Testo da leggere.

:::::

Si tratta di liberare le energie che sono alla base del piano fisico, emotivo e mentale.
Colla separazione del “sottile” dallo “spesso”, lo Zolfo che era prigioniero sotto “dura scorza”, torna libero nelle Acque Celesti, e si riconcilia con i suoi “custodi” ed elargisce i suoi doni.

La prima operazione è sciogliere il corpo che lavato e purificato, invece di ardere nel fuoco delle passioni, permette al bambino divino di manifestarsi.

Come scrive F.M. Santinelli in un suo bel sonetto, quando il Sale, che è visibile, si scioglie, lo Spirito universale, che è invisibile e che è la semenza occulta di tutti gli esseri e di tutte le cose, si tramuta in Oro vivo.

“Sal’è, visibil sperma che si solve,
E l’invisibil spirito universale
Che in esso è seme, in un vivo Or risolve” (4).

L’oro una volta fissato ha il potere di trasmutare ogni metallo; “Quando l’oro (dei Saggi), perfettamente calcinato ed esaltato fino alla purezza ed al biancore della neve ha acquistato, grazie al magistero, una simpatia naturale con l’Oro astrale, di cui è divenuto visibilmente il vero magnete, egli attira e concentra in sé stesso una grande quantità di Oro astrale e di particelle solari, che riceve dalla continua emanazione che proviene dal centro solare e lunare, sino a trovarsi nella disposizione prossima ad essere l’Oro vivente di Filosofi” (Limojon de Saint Didier – p.68).

Il passaggio attraverso gli elementi può essere anche simboleggiato dal passaggio attraverso i sette pianeti, i sette metalli. I vari regimi (di Saturmo. Di Giove, di Venere, ecc.) rappresentano i differenti stati che la materia sotto l’azione del fuoco assume durante le operazioni del Magistero.

:::::

Dati registrati.
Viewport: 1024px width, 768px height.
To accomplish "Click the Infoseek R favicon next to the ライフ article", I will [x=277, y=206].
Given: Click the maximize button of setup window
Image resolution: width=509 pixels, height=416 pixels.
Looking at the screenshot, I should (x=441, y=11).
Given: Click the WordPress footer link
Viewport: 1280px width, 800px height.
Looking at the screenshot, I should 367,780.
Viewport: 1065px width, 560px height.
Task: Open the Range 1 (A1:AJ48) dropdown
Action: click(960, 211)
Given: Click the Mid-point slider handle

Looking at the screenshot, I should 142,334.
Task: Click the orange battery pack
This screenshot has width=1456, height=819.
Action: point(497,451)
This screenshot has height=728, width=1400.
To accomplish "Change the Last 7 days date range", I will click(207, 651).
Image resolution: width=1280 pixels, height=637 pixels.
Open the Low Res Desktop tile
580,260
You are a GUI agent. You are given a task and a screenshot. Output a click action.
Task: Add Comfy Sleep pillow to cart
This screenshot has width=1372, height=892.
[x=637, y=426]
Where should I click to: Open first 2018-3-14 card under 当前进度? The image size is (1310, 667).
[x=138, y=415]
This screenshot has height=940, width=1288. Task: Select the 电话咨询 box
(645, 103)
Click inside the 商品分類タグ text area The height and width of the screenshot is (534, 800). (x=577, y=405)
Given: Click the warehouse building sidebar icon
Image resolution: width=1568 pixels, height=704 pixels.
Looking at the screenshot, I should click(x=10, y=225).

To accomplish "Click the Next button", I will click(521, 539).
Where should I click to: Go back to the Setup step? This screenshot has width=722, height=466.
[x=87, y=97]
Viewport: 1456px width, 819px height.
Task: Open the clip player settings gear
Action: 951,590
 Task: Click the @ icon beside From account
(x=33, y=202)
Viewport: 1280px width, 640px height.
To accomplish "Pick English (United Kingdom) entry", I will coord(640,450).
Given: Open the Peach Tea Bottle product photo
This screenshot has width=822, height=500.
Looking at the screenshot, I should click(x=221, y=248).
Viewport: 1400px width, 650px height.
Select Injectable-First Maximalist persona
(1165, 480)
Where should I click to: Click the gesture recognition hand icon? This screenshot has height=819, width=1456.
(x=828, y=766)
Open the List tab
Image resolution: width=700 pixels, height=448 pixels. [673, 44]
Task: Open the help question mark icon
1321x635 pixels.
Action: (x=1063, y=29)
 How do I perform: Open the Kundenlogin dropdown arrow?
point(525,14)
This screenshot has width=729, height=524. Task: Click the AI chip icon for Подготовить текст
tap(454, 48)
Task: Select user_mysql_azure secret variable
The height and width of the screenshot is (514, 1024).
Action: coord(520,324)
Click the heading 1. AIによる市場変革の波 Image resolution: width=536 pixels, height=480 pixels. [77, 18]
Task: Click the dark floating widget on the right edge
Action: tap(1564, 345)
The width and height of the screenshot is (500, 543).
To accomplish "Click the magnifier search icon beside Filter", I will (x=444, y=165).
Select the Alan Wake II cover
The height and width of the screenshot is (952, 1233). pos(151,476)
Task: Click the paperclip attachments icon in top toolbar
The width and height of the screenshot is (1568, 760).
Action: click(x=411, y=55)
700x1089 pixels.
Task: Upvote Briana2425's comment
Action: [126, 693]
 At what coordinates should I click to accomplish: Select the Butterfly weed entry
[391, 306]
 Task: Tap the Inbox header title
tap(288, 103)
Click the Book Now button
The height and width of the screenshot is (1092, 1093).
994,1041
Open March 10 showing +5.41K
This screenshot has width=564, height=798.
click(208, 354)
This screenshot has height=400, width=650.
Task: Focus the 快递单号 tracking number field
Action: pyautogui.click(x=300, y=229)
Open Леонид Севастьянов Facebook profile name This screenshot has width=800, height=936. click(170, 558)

:::::

Obiettivo dichiarato 1.
Riscrivi senza modifiche le righe dei dati registrati, cominciando da quella che contiene "Given: Open the" e finendo con quella che contiene "(x=828, y=766)", entrambe comprese.
Obiettivo dichiarato 2.
Prosegui il testo sull'opera alchemica, riprendendo subito dopo la sua ultima frase.

Risultato esercizio 1.
Given: Open the Peach Tea Bottle product photo
This screenshot has width=822, height=500.
Looking at the screenshot, I should click(x=221, y=248).
Viewport: 1400px width, 650px height.
Select Injectable-First Maximalist persona
(1165, 480)
Where should I click to: Click the gesture recognition hand icon? This screenshot has height=819, width=1456.
(x=828, y=766)

Risultato esercizio 2.
Tutti i metalli dunque sono formati da zolfo e mercurio le cui differenti proporzioni danno luogo alla “differenziazione minerale”. Nella concezione alchemica i metalli sono considerati come esseri viventi. Essi crescono e si maturano nel seno della miniera e si moltiplicano attraverso “il seme o zolfo di natura” (5). Scrive F. M. Santinelli, un alchimista poeta del secolo XVII, “I metalli che crescono e hanno moto nelle loro miniere, sono vivi e hanno il seme onde possono moltiplicarsi così bene come il vegetale e l’animale”. Ed aggiunge: “Questo seme aurifero non va cercato nei metalli volgari, ma in quelli filosofici, esso nobilita i metalli imperfetti rendendoli perfetti”.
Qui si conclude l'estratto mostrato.